'''
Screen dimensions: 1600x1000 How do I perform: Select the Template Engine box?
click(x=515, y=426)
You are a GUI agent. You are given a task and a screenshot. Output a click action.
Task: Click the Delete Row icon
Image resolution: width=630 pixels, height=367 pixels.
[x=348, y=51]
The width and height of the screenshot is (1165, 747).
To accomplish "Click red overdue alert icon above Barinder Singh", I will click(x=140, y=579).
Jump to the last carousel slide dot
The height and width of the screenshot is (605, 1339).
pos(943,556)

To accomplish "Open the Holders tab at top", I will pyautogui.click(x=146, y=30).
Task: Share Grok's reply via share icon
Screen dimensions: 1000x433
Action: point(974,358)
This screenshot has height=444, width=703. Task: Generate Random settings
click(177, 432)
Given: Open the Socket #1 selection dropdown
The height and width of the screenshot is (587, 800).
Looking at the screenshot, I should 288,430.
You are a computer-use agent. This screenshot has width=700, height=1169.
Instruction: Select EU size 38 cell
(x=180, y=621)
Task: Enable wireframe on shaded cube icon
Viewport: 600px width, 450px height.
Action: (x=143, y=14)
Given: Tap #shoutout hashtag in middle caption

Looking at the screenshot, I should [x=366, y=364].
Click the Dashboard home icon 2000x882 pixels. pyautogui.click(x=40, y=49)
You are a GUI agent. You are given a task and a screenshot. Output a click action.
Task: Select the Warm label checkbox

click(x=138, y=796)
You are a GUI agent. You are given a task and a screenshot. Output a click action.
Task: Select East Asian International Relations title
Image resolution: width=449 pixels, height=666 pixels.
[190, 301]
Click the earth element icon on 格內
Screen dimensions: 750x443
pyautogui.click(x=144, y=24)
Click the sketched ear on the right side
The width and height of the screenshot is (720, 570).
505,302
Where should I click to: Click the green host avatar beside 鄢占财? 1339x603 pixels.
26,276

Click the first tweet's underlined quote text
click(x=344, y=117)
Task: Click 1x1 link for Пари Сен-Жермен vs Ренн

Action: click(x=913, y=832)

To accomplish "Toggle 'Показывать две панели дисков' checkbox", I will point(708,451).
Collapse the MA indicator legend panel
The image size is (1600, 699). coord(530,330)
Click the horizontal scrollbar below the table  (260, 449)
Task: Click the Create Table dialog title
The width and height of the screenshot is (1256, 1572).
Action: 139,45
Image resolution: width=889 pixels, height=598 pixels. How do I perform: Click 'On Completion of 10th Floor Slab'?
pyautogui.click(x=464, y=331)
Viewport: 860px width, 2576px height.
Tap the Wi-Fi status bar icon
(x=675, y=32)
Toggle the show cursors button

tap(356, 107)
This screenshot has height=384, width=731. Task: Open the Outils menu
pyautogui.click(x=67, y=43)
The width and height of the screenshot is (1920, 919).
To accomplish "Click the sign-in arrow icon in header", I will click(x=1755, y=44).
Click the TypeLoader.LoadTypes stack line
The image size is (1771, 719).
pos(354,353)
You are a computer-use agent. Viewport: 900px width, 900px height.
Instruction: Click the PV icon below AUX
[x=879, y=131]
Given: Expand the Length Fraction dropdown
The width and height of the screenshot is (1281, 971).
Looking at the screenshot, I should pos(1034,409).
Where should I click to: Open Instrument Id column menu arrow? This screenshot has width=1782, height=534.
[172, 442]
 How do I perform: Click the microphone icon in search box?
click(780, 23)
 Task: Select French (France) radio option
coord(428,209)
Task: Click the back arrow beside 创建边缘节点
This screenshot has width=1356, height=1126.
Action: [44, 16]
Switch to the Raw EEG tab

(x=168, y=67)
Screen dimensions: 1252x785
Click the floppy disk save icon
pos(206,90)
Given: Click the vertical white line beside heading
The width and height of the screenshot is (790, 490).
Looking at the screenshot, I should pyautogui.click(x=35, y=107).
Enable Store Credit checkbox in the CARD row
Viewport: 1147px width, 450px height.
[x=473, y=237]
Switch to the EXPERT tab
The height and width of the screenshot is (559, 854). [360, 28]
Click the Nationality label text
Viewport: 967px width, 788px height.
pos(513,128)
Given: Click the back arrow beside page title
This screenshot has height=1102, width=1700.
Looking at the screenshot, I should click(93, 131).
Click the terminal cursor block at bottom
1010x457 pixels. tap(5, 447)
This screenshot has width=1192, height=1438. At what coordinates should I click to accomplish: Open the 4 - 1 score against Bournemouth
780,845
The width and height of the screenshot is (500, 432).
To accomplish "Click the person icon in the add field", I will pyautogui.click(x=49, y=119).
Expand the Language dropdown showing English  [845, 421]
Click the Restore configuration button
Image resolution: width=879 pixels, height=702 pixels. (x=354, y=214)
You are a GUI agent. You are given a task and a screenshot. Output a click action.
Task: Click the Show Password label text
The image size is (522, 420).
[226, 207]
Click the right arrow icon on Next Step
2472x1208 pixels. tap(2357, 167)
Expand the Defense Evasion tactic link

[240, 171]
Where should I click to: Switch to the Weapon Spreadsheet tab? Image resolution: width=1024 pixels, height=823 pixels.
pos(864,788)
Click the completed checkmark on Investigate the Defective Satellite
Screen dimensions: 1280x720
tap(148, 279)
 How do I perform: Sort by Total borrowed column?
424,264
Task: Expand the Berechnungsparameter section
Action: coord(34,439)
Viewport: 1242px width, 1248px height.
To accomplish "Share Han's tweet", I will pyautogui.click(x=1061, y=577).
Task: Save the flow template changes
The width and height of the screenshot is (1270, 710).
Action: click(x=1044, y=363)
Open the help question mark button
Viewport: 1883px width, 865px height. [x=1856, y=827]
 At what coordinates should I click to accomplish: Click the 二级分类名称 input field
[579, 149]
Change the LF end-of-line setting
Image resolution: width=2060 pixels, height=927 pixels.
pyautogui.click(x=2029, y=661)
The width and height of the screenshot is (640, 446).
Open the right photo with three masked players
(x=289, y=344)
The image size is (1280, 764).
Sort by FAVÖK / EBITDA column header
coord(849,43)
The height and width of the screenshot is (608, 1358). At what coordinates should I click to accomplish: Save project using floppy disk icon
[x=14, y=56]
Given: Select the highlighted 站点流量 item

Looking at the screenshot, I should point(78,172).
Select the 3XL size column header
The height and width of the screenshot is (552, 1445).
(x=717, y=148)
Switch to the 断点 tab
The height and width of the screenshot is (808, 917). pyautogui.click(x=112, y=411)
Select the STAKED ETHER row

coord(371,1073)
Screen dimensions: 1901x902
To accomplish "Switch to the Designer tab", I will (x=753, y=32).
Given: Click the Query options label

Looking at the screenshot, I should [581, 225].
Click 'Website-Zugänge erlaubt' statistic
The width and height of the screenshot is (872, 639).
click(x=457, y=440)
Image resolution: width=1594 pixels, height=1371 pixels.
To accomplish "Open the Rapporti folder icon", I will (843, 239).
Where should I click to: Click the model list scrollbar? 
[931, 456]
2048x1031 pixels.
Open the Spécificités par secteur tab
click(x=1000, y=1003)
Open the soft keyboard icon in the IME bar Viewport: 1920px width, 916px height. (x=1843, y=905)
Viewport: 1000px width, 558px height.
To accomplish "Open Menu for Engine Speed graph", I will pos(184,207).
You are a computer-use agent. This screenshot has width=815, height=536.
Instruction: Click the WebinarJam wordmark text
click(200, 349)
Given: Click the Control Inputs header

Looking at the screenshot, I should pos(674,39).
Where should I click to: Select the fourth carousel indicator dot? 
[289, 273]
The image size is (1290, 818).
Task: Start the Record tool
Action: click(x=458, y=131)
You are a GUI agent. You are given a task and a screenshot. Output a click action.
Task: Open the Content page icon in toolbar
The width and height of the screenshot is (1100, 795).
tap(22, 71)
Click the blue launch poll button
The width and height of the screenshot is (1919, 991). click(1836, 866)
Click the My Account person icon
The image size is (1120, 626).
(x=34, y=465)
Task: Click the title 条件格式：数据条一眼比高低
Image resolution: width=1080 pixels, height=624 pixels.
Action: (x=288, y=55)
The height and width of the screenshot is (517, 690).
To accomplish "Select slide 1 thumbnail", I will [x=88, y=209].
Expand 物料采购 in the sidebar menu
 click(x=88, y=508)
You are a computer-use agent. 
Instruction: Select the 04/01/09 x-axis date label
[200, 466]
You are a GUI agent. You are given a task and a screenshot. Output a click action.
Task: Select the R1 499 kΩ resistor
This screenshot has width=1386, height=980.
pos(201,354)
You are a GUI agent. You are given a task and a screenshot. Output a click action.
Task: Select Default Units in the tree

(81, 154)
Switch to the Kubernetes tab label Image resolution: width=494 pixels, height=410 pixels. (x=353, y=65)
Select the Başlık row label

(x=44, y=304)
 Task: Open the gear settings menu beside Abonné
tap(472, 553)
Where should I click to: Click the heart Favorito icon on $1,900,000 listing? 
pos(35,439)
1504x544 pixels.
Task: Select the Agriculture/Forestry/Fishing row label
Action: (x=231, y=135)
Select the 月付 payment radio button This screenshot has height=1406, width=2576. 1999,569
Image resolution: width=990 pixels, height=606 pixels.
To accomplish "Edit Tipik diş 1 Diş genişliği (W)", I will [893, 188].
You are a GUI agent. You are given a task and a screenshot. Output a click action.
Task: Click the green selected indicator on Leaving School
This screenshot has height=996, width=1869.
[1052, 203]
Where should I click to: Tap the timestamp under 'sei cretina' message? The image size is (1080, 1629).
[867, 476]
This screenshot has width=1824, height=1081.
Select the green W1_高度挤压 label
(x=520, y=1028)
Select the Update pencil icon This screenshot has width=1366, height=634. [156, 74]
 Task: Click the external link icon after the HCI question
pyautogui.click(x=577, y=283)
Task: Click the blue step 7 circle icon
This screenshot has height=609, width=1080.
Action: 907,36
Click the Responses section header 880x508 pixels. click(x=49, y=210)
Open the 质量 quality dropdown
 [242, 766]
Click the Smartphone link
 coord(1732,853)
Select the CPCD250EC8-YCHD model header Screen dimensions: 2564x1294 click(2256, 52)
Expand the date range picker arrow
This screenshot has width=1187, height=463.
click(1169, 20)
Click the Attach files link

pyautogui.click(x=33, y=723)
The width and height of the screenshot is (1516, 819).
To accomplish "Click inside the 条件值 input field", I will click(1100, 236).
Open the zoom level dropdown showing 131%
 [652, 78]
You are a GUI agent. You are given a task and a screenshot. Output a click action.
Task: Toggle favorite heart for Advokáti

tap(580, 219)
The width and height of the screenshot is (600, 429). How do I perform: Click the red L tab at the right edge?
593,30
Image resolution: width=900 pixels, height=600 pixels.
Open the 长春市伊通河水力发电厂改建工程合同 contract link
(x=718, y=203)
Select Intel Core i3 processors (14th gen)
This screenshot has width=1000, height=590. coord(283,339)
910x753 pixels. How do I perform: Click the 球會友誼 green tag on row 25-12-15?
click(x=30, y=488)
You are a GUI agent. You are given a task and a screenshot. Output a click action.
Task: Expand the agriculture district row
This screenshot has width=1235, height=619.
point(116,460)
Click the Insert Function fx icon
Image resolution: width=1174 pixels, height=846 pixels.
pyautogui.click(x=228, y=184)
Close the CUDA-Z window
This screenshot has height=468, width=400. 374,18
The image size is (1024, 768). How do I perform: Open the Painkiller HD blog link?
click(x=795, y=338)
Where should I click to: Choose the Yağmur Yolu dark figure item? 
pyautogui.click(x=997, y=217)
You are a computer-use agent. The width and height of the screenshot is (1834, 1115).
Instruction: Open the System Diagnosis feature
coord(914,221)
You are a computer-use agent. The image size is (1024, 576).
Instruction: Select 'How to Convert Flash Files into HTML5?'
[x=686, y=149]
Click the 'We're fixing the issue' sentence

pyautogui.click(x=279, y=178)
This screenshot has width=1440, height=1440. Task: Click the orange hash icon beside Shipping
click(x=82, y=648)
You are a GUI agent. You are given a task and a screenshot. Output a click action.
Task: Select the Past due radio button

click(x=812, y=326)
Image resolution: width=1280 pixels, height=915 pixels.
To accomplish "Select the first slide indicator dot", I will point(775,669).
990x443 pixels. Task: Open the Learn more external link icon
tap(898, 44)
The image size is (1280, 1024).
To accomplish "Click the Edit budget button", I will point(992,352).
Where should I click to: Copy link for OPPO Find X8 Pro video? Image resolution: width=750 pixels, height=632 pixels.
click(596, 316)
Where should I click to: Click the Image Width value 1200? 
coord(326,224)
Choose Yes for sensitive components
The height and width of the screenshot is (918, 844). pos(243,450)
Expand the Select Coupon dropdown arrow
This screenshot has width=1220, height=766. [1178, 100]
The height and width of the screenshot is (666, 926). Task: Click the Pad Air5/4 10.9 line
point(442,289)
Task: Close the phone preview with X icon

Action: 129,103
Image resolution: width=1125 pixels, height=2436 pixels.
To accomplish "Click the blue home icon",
'''
• **Problem to solve**: Nothing but the lines with "Enable" should be returned, copied from the entries above.

• **Reply to the task**:
Task: Enable wireframe on shaded cube icon
Enable Store Credit checkbox in the CARD row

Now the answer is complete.